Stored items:

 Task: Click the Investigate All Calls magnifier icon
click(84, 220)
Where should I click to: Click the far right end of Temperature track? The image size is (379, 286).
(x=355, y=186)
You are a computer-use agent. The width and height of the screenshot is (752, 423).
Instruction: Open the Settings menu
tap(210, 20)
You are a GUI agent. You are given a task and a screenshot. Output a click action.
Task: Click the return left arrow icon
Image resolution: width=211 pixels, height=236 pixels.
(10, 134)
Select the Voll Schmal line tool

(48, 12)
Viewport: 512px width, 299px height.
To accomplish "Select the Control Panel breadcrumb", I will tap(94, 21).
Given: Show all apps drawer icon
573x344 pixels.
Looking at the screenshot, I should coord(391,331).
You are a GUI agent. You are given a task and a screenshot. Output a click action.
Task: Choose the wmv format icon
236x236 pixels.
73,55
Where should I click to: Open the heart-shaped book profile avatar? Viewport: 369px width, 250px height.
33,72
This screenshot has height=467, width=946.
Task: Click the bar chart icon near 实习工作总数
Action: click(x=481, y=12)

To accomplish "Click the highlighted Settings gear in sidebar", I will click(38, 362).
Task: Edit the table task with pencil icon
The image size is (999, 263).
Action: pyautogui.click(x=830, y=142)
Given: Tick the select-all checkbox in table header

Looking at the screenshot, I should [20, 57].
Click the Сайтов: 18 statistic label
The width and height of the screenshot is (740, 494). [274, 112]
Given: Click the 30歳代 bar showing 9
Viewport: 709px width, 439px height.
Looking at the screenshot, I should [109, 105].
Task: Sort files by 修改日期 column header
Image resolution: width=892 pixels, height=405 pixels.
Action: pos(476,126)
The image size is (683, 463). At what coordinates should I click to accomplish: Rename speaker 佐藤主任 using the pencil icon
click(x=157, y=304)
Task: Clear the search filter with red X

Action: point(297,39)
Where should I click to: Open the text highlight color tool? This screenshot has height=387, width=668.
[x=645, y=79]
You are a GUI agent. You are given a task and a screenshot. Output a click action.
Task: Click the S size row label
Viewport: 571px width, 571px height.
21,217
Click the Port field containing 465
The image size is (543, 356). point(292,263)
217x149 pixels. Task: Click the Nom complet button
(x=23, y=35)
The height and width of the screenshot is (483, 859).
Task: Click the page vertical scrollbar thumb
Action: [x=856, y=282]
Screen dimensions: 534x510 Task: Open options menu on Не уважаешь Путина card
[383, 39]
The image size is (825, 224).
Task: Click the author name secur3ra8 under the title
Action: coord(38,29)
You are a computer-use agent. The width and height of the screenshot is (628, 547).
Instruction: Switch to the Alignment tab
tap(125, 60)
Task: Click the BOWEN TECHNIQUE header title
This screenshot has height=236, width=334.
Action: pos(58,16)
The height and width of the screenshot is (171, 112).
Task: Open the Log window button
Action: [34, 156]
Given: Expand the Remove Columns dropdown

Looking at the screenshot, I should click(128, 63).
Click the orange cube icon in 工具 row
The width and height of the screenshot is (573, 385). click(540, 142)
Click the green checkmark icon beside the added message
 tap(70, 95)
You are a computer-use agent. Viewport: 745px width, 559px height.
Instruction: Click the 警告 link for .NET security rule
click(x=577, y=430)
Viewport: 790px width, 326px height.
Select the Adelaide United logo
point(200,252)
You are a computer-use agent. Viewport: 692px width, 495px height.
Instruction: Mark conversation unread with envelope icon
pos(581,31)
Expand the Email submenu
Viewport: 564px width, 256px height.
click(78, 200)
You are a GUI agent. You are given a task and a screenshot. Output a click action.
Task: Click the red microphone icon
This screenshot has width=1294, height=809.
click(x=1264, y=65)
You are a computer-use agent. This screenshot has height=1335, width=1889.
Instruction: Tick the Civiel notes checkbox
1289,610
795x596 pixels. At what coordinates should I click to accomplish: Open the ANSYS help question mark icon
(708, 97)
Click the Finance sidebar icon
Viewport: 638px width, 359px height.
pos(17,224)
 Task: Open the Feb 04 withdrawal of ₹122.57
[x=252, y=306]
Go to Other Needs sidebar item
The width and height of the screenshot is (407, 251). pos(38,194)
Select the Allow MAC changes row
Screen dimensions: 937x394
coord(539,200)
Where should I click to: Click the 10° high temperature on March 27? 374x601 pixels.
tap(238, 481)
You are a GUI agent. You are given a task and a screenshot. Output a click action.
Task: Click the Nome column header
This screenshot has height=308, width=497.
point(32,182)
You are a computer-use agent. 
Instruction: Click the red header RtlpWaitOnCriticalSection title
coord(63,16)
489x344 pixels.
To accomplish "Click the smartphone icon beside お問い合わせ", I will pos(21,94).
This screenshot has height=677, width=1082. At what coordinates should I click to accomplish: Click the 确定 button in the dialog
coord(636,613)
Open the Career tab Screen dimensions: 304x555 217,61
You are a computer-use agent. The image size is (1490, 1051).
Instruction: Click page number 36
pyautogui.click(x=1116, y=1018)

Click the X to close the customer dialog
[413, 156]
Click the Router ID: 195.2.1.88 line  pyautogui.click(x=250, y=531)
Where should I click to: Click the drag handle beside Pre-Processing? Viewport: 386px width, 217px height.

**WORK REQUEST**
Wherever the word "will" appears in the data, return the whole line.

**ANSWER FOR THIS EXERCISE**
To accomplish "Select the Control Panel breadcrumb", I will tap(94, 21).
To accomplish "Click the highlighted Settings gear in sidebar", I will click(38, 362).
To accomplish "Click the smartphone icon beside お問い合わせ", I will pos(21,94).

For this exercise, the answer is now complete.